Music Mountain Summer Chamber Music Festival, located on Music Mountain Road in Falls Village, Connecticut, is America's oldest continuing summer chamber music festival.  Founded in 1930, it is currently in its 92nd season.

Mission
Music Mountain's mission is to promote the teaching and performance of the string quartet literature.

History
Music Mountain was founded in 1930 by the violinist Jacques Gordon as the permanent home for the Gordon String Quartet. Music Mountain's mission is the teaching and performance of the string quartet literature. It is known for regularly programming world-famed artists.  Music Mountain also offers a variety of teaching programs each season. Music Mountain's educational and artistic activities were overseen from 1975 until 2017 by Nicholas Gordon, son of founder Jacques Gordon.  In 2016, Oskar Espina-Ruiz, clarinetist, was named Artistic Director.  Board member Ann M. McKinney was elected Interim President upon Nick Gordon's death in October, 2017.
◇ ◇ ◇ ◇ ◇ ◇ ◇
YOUR TASKS:
- 1) Reproduce the Music Mountain passage word for word, starting with "Music Mountain Summer" and going on through "its 92nd season.".
- 2) Carry the Music Mountain passage further, picking up right after its last sentence.
The listing after the Music Mountain passage has no connection to it.

DATA EXTRACT:
◇ ◇ ◇ ◇ ◇ ◇ ◇
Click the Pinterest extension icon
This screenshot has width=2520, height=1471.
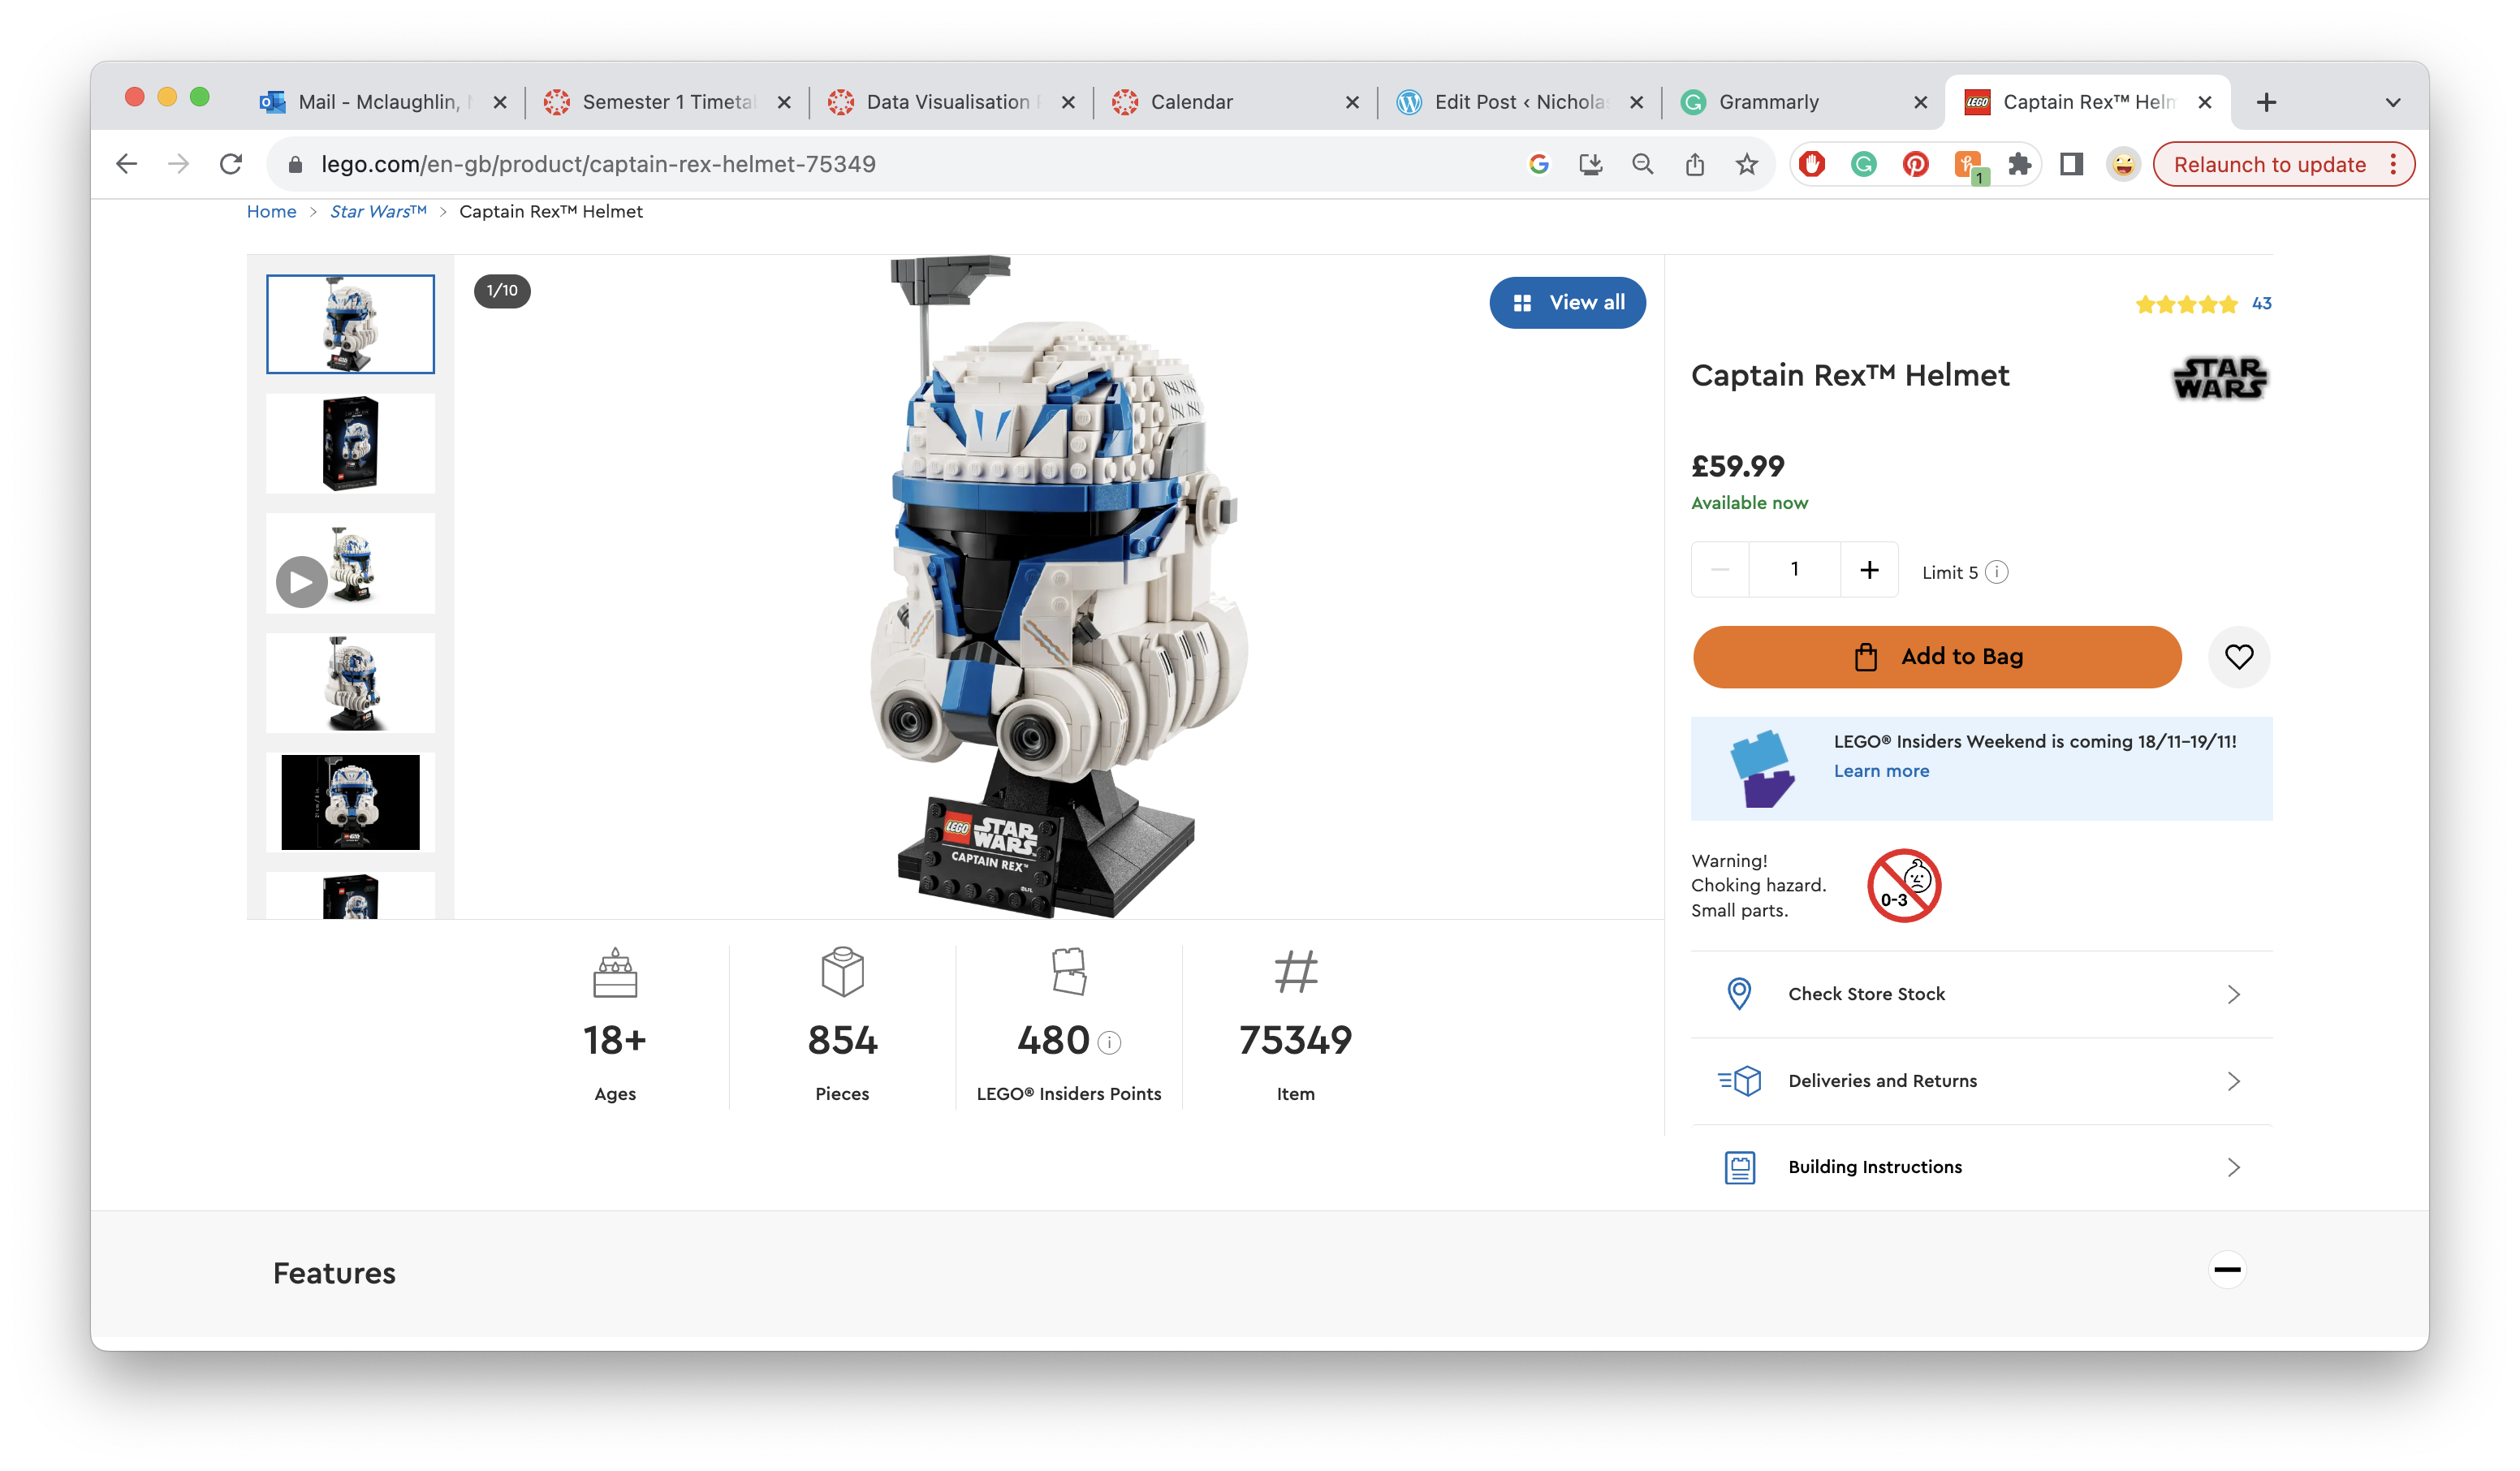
◇ ◇ ◇ ◇ ◇ ◇ ◇
ANSWERS IN ORDER:
- 1)
Music Mountain Summer Chamber Music Festival, located on Music Mountain Road in Falls Village, Connecticut, is America's oldest continuing summer chamber music festival.  Founded in 1930, it is currently in its 92nd season.

- 2)
Premises
Music Mountain concerts take place in Gordon Hall, an acoustically perfect chamber music hall. Designed to be the analogue of the violin, the beaming in the ceiling replicates the bass bar and sound post of the violin, the French doors mimic the f holes in the belly of the fiddle.  The shape of Gordon Hall is similar to that of a violin, being long and narrow.  The chamber  itself is completely surrounded by air with hollow walls, a crawl space under the floor and above the ceiling.  There is nothing to impede the ability of the walls, floor and ceiling to vibrate when music is played on the stage.  Gordon Hall seats 335 people (400 with additional seating.)

In addition to Gordon Hall, Music Mountain has 4 houses, each named after an instrument in a string quartet.  The houses were prefabricated buildings ordered from Sears Roebuck and built in 1930.  The property has been listed in the National Register of Historic Places for the impressive architecture of Gordon Hall, and for the relatively rare example of mail-order houses.

Concerts
In the 2016 season, Music Mountain hosted 29 concerts, and additional community events. This included 13 concerts in the Twilight series - including Gilbert and Sullivan, Jazz, Big Band, Broadway, Country, and Folk. The remaining 16 concerts were part of Music Mountain's famous string quartet series, featuring groups such as The St. Petersburg Quartet, The Juilliard String Quartet, The Harlem String Quartet, The Shanghai String Quartet, and many more.  Concerts from prior seasons and the current season can be heard on the internet at www.musicmountain.org or by going to InstantEncore.com.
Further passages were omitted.